Despite these advancements, challenges remain in AI for games, particularly in the following areas.

• Asymmetric competitive games where players assume different roles and objectives, require AI to adapt to varying strategies.
• Human-like AI opponents ensuring AI behaviors feel realistic and engaging for players rather than simply maximizing efficiency.
• AI for creative game mechanics incorporates AI as opponents and collaborative agents, procedural content generators, and adaptive storytellers.

We developed an AI for Drawing Werewolf, an asymmetric competitive game where players are assigned the roles of humans or werewolves and attempt to achieve their respective victory conditions through drawing interactions. The key requirements for the AI include recognizing and generating drawings, making SketchRNN, a recurrent neural network (RNN) specialized for drawing, an appropriate learning model for this task. However, since Drawing Werewolf requires a different approach to drawing from that of standard sketching, it is necessary to collect a custom dataset to train the AI model effectively. Therefore, we developed a network-based Drawing Werewolf game and established a framework to integrate AI into the system. In this study, we introduced the system architecture of the developed game and implemented a simple AI in the game environment.

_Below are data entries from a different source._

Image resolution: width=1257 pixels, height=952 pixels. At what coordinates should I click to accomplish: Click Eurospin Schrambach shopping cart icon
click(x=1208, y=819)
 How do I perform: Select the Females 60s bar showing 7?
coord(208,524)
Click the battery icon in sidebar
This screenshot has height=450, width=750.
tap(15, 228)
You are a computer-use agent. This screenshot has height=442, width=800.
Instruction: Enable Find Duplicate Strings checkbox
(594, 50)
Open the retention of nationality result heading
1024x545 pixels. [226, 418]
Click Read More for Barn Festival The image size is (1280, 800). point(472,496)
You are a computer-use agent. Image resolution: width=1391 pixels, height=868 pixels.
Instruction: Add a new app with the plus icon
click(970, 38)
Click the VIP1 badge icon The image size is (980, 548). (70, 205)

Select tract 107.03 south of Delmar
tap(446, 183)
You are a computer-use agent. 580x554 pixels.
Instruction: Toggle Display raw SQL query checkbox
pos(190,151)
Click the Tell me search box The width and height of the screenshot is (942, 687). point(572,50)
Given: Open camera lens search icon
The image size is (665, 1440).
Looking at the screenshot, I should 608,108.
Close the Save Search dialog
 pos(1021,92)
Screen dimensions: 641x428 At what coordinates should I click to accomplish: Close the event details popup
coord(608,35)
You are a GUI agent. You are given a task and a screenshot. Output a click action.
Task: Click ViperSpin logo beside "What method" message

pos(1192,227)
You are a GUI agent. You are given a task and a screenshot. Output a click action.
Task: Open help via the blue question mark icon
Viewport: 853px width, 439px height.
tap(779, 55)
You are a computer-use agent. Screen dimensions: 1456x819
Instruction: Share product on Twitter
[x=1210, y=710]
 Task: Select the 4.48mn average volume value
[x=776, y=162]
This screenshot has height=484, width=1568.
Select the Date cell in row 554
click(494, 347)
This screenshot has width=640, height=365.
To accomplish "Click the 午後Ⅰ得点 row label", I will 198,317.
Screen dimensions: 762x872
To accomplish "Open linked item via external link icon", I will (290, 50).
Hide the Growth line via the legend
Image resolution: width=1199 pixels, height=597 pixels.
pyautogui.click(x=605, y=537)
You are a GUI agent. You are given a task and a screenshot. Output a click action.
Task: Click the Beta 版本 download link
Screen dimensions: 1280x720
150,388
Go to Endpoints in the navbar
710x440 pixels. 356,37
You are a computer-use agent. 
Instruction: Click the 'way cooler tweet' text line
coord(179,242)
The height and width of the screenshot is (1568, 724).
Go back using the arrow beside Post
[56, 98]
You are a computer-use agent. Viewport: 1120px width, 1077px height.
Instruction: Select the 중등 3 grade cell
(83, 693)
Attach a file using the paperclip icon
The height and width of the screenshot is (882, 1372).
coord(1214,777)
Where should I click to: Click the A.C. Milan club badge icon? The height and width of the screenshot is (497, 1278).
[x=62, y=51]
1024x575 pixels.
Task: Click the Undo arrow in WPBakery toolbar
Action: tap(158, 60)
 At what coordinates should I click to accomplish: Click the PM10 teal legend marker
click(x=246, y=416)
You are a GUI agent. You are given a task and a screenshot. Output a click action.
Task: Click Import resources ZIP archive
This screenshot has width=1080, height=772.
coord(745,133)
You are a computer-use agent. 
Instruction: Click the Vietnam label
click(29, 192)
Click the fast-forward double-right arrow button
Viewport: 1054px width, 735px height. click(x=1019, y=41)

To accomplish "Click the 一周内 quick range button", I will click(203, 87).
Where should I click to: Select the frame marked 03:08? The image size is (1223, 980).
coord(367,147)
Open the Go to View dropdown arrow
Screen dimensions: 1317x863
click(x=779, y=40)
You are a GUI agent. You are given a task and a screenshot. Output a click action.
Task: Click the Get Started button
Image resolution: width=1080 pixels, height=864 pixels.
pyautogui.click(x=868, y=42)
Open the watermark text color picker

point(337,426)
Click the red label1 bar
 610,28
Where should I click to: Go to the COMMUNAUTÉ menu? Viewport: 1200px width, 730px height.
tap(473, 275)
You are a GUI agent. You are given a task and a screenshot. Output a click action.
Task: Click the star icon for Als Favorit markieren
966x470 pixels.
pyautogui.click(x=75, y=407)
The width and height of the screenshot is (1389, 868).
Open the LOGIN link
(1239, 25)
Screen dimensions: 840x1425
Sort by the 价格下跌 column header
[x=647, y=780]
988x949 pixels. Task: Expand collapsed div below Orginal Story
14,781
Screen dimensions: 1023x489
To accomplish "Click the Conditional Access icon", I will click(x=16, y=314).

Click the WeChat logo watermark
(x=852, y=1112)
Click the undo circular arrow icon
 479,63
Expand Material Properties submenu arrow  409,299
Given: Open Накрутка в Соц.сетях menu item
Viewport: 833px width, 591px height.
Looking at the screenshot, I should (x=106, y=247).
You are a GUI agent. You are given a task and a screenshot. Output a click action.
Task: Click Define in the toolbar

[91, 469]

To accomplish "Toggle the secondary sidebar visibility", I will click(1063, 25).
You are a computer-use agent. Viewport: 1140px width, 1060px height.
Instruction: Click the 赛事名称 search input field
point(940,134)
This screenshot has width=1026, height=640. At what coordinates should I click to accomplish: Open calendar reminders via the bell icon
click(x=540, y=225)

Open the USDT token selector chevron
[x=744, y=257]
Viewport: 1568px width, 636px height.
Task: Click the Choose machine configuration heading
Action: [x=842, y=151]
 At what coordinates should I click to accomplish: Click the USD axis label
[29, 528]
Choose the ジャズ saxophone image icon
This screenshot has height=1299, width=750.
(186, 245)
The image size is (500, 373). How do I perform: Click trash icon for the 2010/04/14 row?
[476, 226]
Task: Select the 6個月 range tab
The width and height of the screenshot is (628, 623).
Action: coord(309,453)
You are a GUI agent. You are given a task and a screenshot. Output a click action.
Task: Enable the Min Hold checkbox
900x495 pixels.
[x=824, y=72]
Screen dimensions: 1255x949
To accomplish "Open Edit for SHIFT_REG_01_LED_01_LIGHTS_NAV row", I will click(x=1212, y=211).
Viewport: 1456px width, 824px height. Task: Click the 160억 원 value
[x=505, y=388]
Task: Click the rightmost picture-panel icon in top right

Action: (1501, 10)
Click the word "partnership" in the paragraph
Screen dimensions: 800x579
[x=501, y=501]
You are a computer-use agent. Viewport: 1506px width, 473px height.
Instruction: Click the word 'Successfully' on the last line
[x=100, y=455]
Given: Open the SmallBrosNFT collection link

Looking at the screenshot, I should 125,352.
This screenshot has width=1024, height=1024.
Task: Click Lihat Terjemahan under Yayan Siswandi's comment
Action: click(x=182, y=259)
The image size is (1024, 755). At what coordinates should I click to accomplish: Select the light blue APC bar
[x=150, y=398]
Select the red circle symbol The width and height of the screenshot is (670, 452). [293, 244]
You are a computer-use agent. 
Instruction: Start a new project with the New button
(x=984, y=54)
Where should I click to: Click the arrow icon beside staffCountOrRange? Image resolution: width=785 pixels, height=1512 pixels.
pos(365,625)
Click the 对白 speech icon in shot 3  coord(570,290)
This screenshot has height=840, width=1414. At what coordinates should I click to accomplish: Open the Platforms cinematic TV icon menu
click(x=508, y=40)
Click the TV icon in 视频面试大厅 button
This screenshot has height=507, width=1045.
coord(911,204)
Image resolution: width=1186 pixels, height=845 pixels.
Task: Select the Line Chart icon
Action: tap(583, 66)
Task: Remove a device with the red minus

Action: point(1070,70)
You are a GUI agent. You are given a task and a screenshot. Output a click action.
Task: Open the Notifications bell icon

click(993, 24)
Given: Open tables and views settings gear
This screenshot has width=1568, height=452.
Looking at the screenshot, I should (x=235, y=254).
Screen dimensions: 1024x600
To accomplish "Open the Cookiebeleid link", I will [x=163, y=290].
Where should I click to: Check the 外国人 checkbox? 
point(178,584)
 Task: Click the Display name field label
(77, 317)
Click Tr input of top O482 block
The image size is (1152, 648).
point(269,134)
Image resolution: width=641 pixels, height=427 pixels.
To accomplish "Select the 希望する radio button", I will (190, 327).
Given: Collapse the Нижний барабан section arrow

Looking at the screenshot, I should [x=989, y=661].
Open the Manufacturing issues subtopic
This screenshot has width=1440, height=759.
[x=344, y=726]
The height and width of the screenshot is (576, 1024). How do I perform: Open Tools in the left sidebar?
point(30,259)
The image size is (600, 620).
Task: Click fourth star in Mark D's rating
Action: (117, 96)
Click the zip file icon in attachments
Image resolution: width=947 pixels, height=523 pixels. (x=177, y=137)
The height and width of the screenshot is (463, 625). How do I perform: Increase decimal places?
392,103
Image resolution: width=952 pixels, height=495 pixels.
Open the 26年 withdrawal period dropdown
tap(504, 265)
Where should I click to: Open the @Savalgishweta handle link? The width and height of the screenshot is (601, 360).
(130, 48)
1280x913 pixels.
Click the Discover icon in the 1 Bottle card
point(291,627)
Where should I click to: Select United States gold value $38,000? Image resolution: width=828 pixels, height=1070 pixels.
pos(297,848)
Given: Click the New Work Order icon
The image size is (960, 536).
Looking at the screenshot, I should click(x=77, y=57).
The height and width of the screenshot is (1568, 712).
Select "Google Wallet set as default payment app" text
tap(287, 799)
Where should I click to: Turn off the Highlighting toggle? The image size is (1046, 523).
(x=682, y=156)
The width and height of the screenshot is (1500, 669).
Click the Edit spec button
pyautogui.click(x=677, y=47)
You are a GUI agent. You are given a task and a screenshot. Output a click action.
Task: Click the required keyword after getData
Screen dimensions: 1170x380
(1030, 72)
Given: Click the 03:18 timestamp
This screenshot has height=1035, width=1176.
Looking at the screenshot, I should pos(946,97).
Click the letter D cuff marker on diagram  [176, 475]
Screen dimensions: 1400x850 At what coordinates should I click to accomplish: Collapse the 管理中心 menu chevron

The remainder of this paper is structured as follows. Section 2 reviews related works on AI in games. Section 3 introduces the Drawing Werewolf game and the system overview. Section 4 describes the SketchRNN model and its function to recognize and generate drawing sequences. Section 5 presents the implementation of the AI player in the Drawing Werewolf game with discussions based on the remaining issues. Finally, Section 6 summarizes our findings and discusses future research directions.

2. Related Works

We reviewed previous studies on asymmetric competitive games, followed by research on learning-based drawing generation.

2.1. Asymmetric Competitive Games

There has been research aimed at developing AI for asymmetric competitive games. Generally, these approaches involve collecting gameplay data from the target game and using that data to train a learning model.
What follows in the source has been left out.